▸ Task to carry out:
Output the lines from the line containing "You are a computer-use agent. This" up to and including the line containing "click(365, 109)" as a numbered list, omitting blank lines and leaving out the pictures.

▸ Source records:
# # #

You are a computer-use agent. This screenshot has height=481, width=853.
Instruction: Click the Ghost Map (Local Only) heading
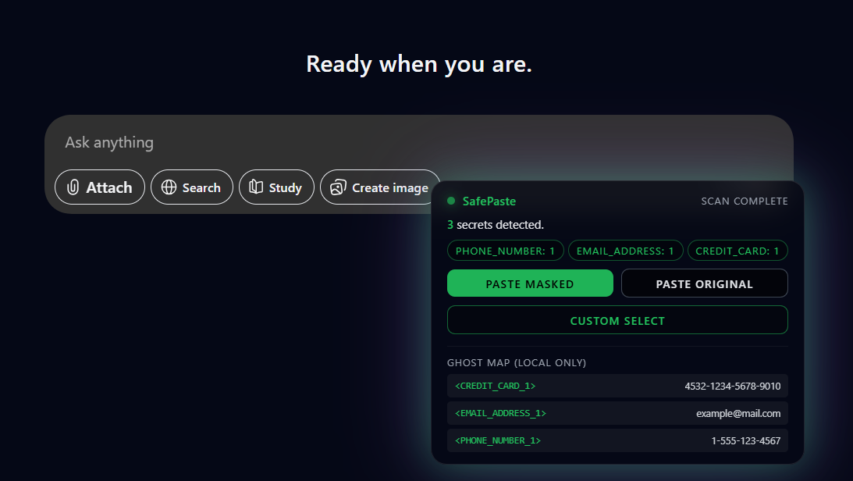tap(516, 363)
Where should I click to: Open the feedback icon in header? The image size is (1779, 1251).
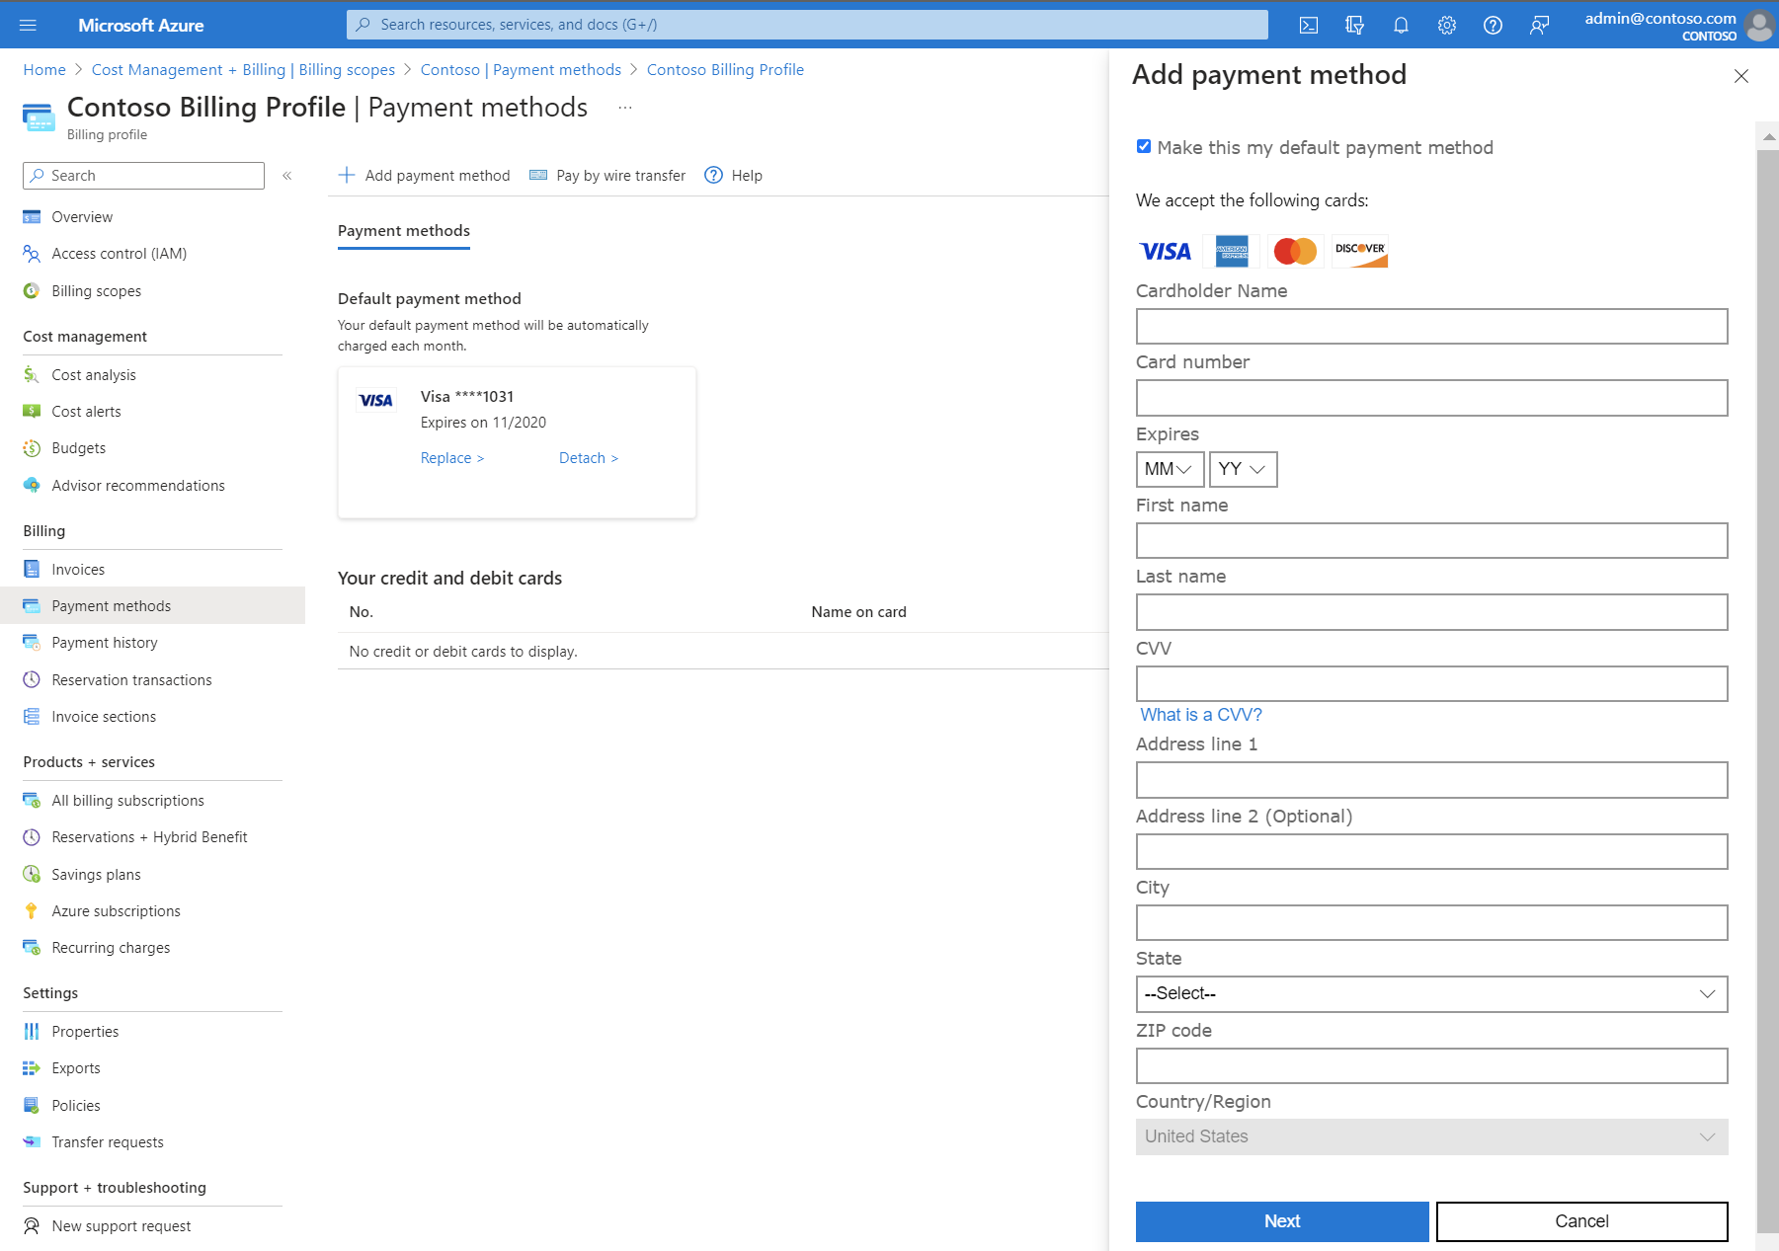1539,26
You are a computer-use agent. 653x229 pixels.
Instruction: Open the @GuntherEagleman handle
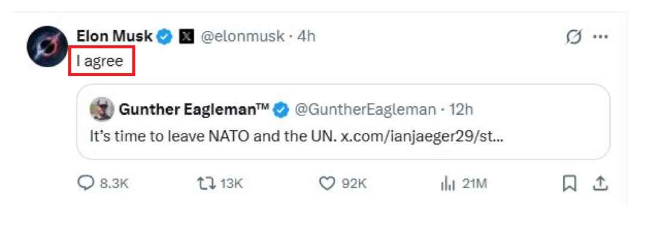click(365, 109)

# # #

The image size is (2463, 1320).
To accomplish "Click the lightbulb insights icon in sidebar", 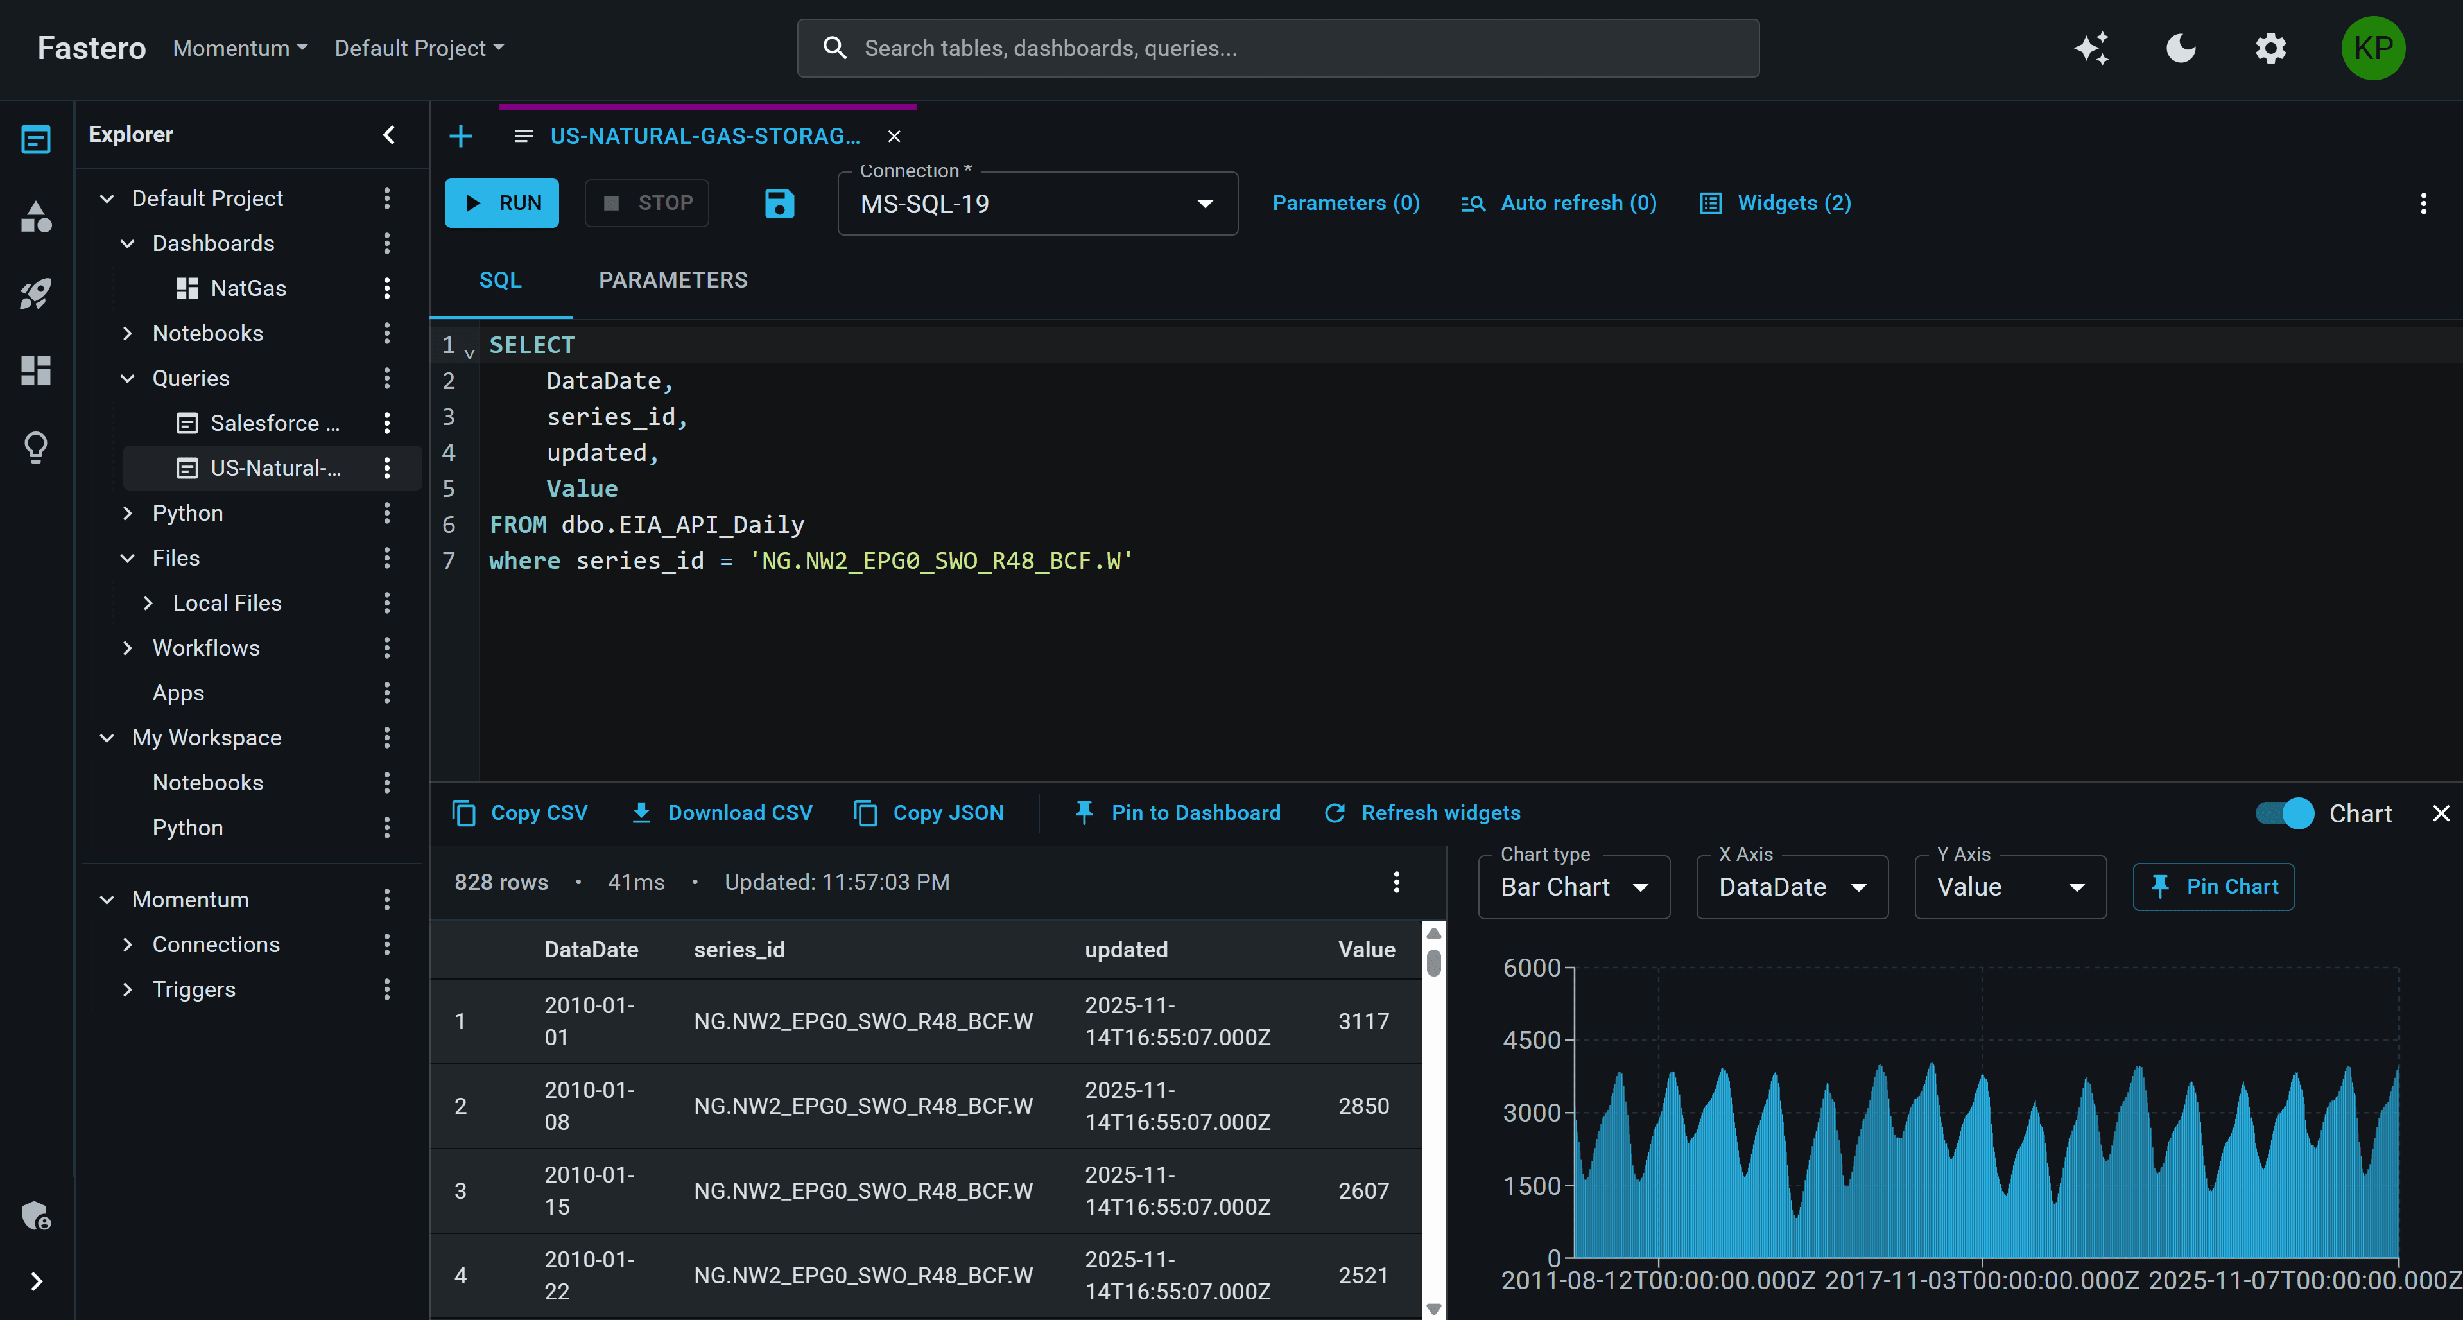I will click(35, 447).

# # #

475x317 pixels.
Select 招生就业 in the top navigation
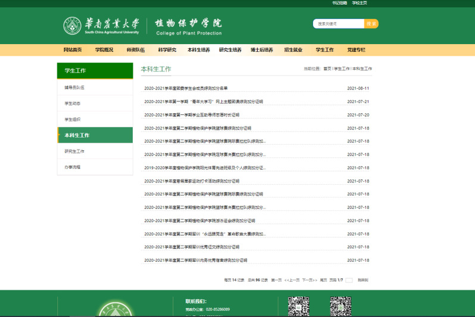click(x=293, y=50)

# # #

▸ Task answer:
1. You are a computer-use agent. This screenshot has height=481, width=853.
2. Instruction: Click the Ghost Map (Local Only) heading
3. tap(516, 363)
4. Where should I click to: Open the feedback icon in header? The image size is (1779, 1251).
5. 1539,26
6. You are a computer-use agent. 653x229 pixels.
7. Instruction: Open the @GuntherEagleman handle
8. click(365, 109)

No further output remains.